Data shown START

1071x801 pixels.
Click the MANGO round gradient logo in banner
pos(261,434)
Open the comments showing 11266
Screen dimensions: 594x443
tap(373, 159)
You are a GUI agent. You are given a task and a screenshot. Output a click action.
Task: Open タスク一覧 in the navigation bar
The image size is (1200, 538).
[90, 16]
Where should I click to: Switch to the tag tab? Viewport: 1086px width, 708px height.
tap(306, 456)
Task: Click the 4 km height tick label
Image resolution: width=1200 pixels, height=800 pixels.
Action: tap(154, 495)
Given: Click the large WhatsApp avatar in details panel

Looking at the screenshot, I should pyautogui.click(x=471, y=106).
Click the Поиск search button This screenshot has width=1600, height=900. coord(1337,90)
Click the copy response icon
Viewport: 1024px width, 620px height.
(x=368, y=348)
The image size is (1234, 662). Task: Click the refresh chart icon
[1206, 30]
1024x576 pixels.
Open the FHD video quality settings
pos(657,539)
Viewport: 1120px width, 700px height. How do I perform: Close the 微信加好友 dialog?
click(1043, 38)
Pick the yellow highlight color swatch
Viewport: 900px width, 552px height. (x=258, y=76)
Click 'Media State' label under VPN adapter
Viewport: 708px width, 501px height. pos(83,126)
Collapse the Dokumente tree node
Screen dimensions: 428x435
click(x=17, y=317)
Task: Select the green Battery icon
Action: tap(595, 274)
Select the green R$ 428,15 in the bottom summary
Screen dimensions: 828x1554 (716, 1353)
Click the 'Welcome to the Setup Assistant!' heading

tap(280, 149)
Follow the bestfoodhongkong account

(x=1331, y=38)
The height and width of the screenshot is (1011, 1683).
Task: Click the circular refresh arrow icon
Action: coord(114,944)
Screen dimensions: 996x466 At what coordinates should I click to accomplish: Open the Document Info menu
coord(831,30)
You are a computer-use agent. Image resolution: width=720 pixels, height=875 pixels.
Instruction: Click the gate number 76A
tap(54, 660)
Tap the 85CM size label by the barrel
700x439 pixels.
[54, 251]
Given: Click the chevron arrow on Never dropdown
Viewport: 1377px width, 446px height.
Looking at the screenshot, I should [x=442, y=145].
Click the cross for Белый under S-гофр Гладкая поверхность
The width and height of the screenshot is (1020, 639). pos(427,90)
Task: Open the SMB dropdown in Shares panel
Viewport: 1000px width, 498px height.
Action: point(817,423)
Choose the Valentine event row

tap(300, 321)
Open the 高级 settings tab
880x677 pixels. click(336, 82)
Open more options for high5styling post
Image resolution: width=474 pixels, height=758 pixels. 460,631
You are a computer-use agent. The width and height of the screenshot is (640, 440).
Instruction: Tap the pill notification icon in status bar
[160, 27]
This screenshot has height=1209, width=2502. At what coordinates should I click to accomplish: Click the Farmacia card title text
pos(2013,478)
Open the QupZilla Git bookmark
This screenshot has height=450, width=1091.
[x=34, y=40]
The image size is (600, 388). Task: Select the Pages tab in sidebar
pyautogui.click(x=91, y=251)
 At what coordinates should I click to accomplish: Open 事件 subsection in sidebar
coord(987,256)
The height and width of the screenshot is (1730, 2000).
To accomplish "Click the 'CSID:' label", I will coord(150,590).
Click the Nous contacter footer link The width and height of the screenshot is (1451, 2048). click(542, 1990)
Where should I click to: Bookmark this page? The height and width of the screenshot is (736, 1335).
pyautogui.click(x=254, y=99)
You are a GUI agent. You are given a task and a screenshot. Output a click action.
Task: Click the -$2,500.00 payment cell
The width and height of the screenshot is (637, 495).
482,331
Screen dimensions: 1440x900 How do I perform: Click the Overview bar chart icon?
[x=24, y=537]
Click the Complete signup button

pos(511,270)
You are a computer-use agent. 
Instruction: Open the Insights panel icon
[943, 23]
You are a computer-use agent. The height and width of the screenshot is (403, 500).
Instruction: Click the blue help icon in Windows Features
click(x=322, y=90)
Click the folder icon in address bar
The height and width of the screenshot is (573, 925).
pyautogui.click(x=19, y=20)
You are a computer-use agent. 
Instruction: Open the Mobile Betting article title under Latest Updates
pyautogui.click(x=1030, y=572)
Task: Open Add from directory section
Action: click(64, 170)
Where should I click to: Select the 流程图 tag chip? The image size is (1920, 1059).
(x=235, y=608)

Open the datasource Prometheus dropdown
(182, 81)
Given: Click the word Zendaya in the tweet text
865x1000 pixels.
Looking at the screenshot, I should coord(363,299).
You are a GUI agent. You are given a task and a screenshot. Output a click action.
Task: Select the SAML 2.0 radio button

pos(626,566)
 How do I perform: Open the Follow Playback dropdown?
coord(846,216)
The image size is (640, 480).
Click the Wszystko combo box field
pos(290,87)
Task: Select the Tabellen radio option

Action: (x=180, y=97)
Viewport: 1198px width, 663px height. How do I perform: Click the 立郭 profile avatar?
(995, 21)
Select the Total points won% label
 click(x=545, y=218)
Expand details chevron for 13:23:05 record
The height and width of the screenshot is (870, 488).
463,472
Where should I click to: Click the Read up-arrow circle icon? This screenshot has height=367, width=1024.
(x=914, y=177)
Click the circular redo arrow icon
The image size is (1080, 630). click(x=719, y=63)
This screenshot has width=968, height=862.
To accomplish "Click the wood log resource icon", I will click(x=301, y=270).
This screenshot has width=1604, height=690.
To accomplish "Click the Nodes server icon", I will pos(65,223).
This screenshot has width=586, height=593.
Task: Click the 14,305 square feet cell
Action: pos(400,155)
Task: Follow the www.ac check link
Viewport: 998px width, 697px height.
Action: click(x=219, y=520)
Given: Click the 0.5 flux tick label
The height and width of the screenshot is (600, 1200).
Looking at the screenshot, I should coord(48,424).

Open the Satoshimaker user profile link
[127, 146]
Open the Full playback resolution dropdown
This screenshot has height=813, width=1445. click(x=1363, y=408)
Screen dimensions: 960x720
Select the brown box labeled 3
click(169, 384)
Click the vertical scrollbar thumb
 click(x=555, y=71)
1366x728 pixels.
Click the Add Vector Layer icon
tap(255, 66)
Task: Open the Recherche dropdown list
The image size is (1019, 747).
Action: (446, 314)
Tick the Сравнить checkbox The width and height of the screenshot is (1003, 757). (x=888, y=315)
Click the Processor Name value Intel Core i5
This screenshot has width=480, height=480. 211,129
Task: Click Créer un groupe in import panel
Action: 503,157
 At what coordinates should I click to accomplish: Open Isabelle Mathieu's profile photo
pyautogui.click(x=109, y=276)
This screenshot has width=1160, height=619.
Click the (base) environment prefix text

Data shown END

An exact copy of all the entries above is what is needed.

**Answer section:**
1071x801 pixels.
Click the MANGO round gradient logo in banner
pos(261,434)
Open the comments showing 11266
Screen dimensions: 594x443
tap(373, 159)
You are a GUI agent. You are given a task and a screenshot. Output a click action.
Task: Open タスク一覧 in the navigation bar
The image size is (1200, 538).
[90, 16]
Where should I click to: Switch to the tag tab? Viewport: 1086px width, 708px height.
tap(306, 456)
Task: Click the 4 km height tick label
Image resolution: width=1200 pixels, height=800 pixels.
Action: tap(154, 495)
Given: Click the large WhatsApp avatar in details panel

Looking at the screenshot, I should pyautogui.click(x=471, y=106).
Click the Поиск search button This screenshot has width=1600, height=900. coord(1337,90)
Click the copy response icon
Viewport: 1024px width, 620px height.
(x=368, y=348)
The image size is (1234, 662). Task: Click the refresh chart icon
[1206, 30]
1024x576 pixels.
Open the FHD video quality settings
pos(657,539)
Viewport: 1120px width, 700px height. How do I perform: Close the 微信加好友 dialog?
click(1043, 38)
Pick the yellow highlight color swatch
Viewport: 900px width, 552px height. (x=258, y=76)
Click 'Media State' label under VPN adapter
Viewport: 708px width, 501px height. pos(83,126)
Collapse the Dokumente tree node
Screen dimensions: 428x435
click(x=17, y=317)
Task: Select the green Battery icon
Action: tap(595, 274)
Select the green R$ 428,15 in the bottom summary
Screen dimensions: 828x1554 (716, 1353)
Click the 'Welcome to the Setup Assistant!' heading

tap(280, 149)
Follow the bestfoodhongkong account

(x=1331, y=38)
The height and width of the screenshot is (1011, 1683).
Task: Click the circular refresh arrow icon
Action: coord(114,944)
Screen dimensions: 996x466 At what coordinates should I click to accomplish: Open the Document Info menu
coord(831,30)
You are a computer-use agent. Image resolution: width=720 pixels, height=875 pixels.
Instruction: Click the gate number 76A
tap(54, 660)
Tap the 85CM size label by the barrel
700x439 pixels.
[54, 251]
Given: Click the chevron arrow on Never dropdown
Viewport: 1377px width, 446px height.
Looking at the screenshot, I should [x=442, y=145].
Click the cross for Белый under S-гофр Гладкая поверхность
The width and height of the screenshot is (1020, 639). pos(427,90)
Task: Open the SMB dropdown in Shares panel
Viewport: 1000px width, 498px height.
Action: point(817,423)
Choose the Valentine event row

tap(300, 321)
Open the 高级 settings tab
880x677 pixels. click(336, 82)
Open more options for high5styling post
Image resolution: width=474 pixels, height=758 pixels. 460,631
You are a computer-use agent. The width and height of the screenshot is (640, 440).
Instruction: Tap the pill notification icon in status bar
[160, 27]
This screenshot has height=1209, width=2502. At what coordinates should I click to accomplish: Click the Farmacia card title text
pos(2013,478)
Open the QupZilla Git bookmark
This screenshot has height=450, width=1091.
[x=34, y=40]
The image size is (600, 388). Task: Select the Pages tab in sidebar
pyautogui.click(x=91, y=251)
 At what coordinates should I click to accomplish: Open 事件 subsection in sidebar
coord(987,256)
The height and width of the screenshot is (1730, 2000).
To accomplish "Click the 'CSID:' label", I will coord(150,590).
Click the Nous contacter footer link The width and height of the screenshot is (1451, 2048). click(542, 1990)
Where should I click to: Bookmark this page? The height and width of the screenshot is (736, 1335).
pyautogui.click(x=254, y=99)
You are a GUI agent. You are given a task and a screenshot. Output a click action.
Task: Click the -$2,500.00 payment cell
The width and height of the screenshot is (637, 495).
482,331
Screen dimensions: 1440x900 How do I perform: Click the Overview bar chart icon?
[x=24, y=537]
Click the Complete signup button

pos(511,270)
You are a computer-use agent. 
Instruction: Open the Insights panel icon
[943, 23]
You are a computer-use agent. The height and width of the screenshot is (403, 500).
Instruction: Click the blue help icon in Windows Features
click(x=322, y=90)
Click the folder icon in address bar
The height and width of the screenshot is (573, 925).
pyautogui.click(x=19, y=20)
You are a computer-use agent. 
Instruction: Open the Mobile Betting article title under Latest Updates
pyautogui.click(x=1030, y=572)
Task: Open Add from directory section
Action: click(64, 170)
Where should I click to: Select the 流程图 tag chip? The image size is (1920, 1059).
(x=235, y=608)

Open the datasource Prometheus dropdown
(182, 81)
Given: Click the word Zendaya in the tweet text
865x1000 pixels.
Looking at the screenshot, I should coord(363,299).
You are a GUI agent. You are given a task and a screenshot. Output a click action.
Task: Select the SAML 2.0 radio button

pos(626,566)
 How do I perform: Open the Follow Playback dropdown?
coord(846,216)
The image size is (640, 480).
Click the Wszystko combo box field
pos(290,87)
Task: Select the Tabellen radio option

Action: (x=180, y=97)
Viewport: 1198px width, 663px height. How do I perform: Click the 立郭 profile avatar?
(995, 21)
Select the Total points won% label
 click(x=545, y=218)
Expand details chevron for 13:23:05 record
The height and width of the screenshot is (870, 488).
463,472
Where should I click to: Click the Read up-arrow circle icon? This screenshot has height=367, width=1024.
(x=914, y=177)
Click the circular redo arrow icon
The image size is (1080, 630). click(x=719, y=63)
This screenshot has width=968, height=862.
To accomplish "Click the wood log resource icon", I will click(x=301, y=270).
This screenshot has width=1604, height=690.
To accomplish "Click the Nodes server icon", I will pos(65,223).
This screenshot has width=586, height=593.
Task: Click the 14,305 square feet cell
Action: pos(400,155)
Task: Follow the www.ac check link
Viewport: 998px width, 697px height.
Action: click(x=219, y=520)
Given: Click the 0.5 flux tick label
The height and width of the screenshot is (600, 1200).
Looking at the screenshot, I should coord(48,424).

Open the Satoshimaker user profile link
[127, 146]
Open the Full playback resolution dropdown
This screenshot has height=813, width=1445. click(x=1363, y=408)
Screen dimensions: 960x720
Select the brown box labeled 3
click(169, 384)
Click the vertical scrollbar thumb
 click(x=555, y=71)
1366x728 pixels.
Click the Add Vector Layer icon
tap(255, 66)
Task: Open the Recherche dropdown list
The image size is (1019, 747).
Action: (446, 314)
Tick the Сравнить checkbox The width and height of the screenshot is (1003, 757). (x=888, y=315)
Click the Processor Name value Intel Core i5
This screenshot has width=480, height=480. 211,129
Task: Click Créer un groupe in import panel
Action: 503,157
 At what coordinates should I click to accomplish: Open Isabelle Mathieu's profile photo
pyautogui.click(x=109, y=276)
This screenshot has width=1160, height=619.
Click the (base) environment prefix text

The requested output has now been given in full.